Helen McMahon, who had previously been rewarded by bosses for her high performance, was told to leave Hertfordshire-based Heron Financial Ltd in June 2019.
In May of that year, she emailed her bosses "stressed" to say how hard she worked and how long her hours were, a Cambridge employment tribunal heard, Mail Online reported.
She contacted bosses about unpaid commission, which she felt was no reflected in her most recent payslips.
Ms McMahon worked for the company for some two years from June 2017 as a new build and mortgage protection advisor.

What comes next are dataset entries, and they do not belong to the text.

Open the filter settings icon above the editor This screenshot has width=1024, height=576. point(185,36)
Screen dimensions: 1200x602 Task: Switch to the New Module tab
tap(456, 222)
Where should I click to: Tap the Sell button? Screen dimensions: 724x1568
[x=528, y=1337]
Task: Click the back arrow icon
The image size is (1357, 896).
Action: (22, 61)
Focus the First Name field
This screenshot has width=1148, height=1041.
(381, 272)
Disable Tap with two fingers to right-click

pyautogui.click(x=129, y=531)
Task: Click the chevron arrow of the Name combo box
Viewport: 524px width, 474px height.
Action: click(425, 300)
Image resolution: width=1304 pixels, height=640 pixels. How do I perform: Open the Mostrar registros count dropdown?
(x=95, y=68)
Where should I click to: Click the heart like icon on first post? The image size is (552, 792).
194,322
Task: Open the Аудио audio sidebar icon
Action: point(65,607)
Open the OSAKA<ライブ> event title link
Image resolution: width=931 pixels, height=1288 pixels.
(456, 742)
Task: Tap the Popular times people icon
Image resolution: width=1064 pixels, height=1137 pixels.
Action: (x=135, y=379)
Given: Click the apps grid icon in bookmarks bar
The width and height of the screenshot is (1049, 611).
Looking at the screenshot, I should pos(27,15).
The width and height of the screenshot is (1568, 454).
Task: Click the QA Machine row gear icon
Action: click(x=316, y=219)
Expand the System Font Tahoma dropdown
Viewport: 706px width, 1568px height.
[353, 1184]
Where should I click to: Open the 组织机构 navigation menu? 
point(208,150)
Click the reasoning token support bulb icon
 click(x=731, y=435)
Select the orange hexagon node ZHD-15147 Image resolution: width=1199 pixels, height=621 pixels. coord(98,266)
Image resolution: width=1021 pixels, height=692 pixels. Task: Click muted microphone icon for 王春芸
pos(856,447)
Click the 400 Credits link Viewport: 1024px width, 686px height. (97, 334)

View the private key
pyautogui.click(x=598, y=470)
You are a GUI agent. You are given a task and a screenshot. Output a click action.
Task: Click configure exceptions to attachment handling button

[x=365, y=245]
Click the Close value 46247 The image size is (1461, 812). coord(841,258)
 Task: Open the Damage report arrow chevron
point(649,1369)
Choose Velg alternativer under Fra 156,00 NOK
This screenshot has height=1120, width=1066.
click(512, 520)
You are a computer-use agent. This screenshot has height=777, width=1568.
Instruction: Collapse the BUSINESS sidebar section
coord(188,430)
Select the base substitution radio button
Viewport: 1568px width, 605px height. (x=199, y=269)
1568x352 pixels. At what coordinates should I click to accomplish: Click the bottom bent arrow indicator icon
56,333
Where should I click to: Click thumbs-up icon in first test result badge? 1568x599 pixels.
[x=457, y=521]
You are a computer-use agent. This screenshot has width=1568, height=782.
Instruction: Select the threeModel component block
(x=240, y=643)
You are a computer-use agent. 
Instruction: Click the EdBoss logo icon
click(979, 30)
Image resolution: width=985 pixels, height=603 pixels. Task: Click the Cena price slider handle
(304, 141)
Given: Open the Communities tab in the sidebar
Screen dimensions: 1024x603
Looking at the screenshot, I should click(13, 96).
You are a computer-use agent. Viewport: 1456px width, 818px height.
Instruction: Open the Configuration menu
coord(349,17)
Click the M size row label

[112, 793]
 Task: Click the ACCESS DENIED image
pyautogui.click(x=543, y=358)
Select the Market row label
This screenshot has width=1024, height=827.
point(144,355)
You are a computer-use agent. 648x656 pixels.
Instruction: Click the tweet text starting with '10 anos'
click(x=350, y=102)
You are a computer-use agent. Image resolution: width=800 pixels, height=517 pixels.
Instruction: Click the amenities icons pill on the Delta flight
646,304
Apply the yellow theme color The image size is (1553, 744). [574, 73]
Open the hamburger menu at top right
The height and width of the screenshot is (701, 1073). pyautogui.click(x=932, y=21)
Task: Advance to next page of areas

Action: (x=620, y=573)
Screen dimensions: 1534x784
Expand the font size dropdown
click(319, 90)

The hearing heard how Ms McMahon would often work 12 hours per day, without a lunch break, and was entitled to performance-based commission pay to top up her £27,000 salary.
After sending the email, Ms McMahon went off sick for two weeks.
When she returned to work on 30 May she was summoned to a meeting with her boss, Robin Thomas.
"I said to Mr Thomas that I was working more than 48 hours a week, that it was stressing me out and that I wanted somehow to reduce my hours," Ms McMahon told the tribunal.
She said the workload "made her ill" and she believed that it was her statutory right not to work more than 48 hours per week.
On 4 June Ms McMahon was asked to attend another meeting with the company's founder, Warren Harrocks, who sacked her without any explanation.
She then sued Heron Financial claiming she had been let go because she complained about her work hours rather than her performance, which the company had alleged.
She told the hearing she had been awarded a bottle of champagne in that year because she had "one of the highest conversion rates in the company".
Mr Harrocks told the tribunal he was unaware Ms McMahon had raised the issue of working hours with Mr Thomas.
But judge Sarah King said "this was a small business and the directors discussed matters regularly between them".
A judge ruled Ms McMahon was unfairly sacked and awarded her £23,000 in compensation for unpaid sick pay, owed commission and wrongful dismissal.